The study is heavily supported by CT-based visualisations (Extended Data figures) and supplemental surface-mesh files on Figshare. The work is a multi-institution collaboration, led from Chinese institutions with contributions from Uppsala and Flinders, among others. All primary data and the nexus file for phylogenetic analyses are provided.
Context and relevance
This finding matters because it pushes the appearance of several osteichthyan characters deeper into the Silurian, narrowing the gap between early jawed vertebrates and the later radiation of true bony fishes. It interacts directly with ongoing debates about jaw evolution, the sequence of acquisition of dermal and marginal jaw bones, and the timing of major vertebrate divergences. For researchers tracking the deep history of vertebrate anatomy, evolution and macroevolutionary timing, the detailed CT datasets and phylogenetic matrices are a rich resource.
Author’s take
Punchy: this paper is a proper game-changer for early vertebrate studies — big fossil, big implications.
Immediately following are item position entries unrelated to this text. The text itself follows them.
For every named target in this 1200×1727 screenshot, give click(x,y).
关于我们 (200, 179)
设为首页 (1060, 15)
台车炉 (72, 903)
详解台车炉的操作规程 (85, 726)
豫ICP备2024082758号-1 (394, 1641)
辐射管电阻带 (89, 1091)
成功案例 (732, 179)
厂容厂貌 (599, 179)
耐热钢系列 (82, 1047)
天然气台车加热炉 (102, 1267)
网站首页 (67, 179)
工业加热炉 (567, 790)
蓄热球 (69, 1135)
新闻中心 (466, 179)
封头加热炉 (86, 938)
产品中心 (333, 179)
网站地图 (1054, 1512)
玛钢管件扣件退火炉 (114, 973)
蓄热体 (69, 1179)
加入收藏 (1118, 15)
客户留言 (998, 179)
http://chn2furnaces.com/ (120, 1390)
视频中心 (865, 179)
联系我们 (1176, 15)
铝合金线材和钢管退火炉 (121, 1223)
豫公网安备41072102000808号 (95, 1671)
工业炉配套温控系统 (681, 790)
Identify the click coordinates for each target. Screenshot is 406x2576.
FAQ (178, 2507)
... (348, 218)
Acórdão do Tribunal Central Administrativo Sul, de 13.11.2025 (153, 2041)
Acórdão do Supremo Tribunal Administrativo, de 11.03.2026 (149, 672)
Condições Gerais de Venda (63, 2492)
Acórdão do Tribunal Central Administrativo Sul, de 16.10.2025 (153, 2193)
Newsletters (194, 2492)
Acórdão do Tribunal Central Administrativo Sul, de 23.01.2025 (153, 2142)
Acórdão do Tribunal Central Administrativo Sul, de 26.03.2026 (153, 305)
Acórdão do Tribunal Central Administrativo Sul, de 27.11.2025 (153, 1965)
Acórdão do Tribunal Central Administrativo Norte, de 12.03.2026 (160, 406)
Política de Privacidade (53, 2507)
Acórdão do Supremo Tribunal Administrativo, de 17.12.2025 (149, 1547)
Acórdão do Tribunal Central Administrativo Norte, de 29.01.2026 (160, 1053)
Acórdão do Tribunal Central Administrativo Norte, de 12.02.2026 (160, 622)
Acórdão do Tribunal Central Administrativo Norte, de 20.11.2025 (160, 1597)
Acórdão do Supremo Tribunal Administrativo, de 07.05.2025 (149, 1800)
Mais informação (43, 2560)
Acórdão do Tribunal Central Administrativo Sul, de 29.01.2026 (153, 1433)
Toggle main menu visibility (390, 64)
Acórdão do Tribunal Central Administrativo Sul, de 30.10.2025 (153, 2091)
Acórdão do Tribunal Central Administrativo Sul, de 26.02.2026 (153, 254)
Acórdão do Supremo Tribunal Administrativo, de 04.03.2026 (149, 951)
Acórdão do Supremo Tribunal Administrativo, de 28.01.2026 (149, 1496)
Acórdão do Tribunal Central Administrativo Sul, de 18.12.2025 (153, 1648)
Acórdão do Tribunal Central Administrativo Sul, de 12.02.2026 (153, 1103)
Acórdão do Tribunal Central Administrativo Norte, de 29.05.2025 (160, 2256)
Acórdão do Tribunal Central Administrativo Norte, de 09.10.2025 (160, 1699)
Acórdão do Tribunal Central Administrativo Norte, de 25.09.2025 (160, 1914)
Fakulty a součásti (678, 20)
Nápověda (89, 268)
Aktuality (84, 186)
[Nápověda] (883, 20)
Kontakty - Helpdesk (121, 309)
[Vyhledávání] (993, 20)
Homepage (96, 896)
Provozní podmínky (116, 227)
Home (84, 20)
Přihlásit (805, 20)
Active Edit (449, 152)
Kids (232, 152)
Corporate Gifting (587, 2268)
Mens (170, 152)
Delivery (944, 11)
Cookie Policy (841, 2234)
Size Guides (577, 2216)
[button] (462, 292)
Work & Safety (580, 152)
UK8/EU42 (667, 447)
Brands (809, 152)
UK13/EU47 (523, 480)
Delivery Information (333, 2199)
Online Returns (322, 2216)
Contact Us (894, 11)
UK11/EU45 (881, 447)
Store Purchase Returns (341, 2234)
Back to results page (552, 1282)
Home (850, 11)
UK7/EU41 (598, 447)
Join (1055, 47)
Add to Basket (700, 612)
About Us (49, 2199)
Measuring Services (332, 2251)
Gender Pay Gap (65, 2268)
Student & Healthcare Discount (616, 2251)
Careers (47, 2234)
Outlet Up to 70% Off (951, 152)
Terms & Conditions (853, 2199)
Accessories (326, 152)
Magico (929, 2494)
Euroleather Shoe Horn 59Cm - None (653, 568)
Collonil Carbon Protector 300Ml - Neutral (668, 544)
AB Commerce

If you work on jaw evolution, early fish anatomy or macroevolutionary timing, the 3D data and phylogenetic argument here deserve careful reading; the work substantially tightens where key bony-fish traits first appear.
Why should I read this?
Short answer: because a gigantic Silurian fish with CT-backed anatomy rewrites when important bony-fish traits showed up. The write-up is dense but the authors include meshes and videos so you can eyeball the evidence yourself — saves you the grind of hunting through supplementary folders.